- As Banks’ bad loans hit N856.9b – Report
With Nigeria’s foreign reserve standing at $28.9 billion, the Central Bank of Nigeria (CBN) has warned against reckless depletion of the kitty.
Addressing reporters at the end of the bi-monthly Monetary Policy Committee (MPC) meeting in Abuja yesterday, CBN Governor, Godwin Emefiele said the reserves today stands at $28.9 billion. “The fact that we have began to see some accretion to the reserve does not mean we should be reckless,” he warned.
He said the CBN “will continue with the policy of ensuring that forex is made available to those who are importing raw materials and supporting the agricultural sector but not to those who want to engage in less important sectors of the economy.”

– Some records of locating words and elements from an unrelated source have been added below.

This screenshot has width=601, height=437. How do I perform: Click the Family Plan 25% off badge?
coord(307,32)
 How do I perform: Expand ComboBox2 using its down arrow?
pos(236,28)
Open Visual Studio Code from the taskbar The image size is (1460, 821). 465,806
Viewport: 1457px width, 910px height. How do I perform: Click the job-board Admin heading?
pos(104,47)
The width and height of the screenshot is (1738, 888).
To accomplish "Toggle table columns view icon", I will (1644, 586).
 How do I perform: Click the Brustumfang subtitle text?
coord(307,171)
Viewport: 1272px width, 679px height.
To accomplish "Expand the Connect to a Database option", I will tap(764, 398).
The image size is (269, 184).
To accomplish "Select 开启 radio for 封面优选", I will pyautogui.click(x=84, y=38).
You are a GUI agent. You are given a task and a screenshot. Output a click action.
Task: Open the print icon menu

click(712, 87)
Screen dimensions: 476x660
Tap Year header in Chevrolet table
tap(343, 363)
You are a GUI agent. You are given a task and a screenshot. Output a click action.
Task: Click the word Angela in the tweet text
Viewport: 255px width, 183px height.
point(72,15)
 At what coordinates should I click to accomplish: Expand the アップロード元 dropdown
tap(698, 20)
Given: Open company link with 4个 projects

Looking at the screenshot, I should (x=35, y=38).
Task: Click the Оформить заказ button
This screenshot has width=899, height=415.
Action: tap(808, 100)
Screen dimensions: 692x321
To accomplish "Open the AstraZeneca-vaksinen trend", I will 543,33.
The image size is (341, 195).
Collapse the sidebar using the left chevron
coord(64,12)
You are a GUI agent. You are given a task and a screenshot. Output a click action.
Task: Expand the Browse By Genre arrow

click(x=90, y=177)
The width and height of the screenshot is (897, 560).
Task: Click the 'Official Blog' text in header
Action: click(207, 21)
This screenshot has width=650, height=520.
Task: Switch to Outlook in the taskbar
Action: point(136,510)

“It is exciting to see this (rise in foreign resreves) happen. We do not run a floating regime, we run a managed float. What that means is that from time to time we will continue to intervene in the market to ensure that the exchange rate does not go beyond our expectations and those interventions would be to moderate the risk as we deem necessary,” he said.
Reacting to accusations that the apex bank is keeping multiple exchange rates, the CBN governor appealed to “those who are out there fomenting this bad stories in order to portray the monetary authorities in bad light to please assist us, if they have questions they should please approach us, we would respond to them as appropriate.”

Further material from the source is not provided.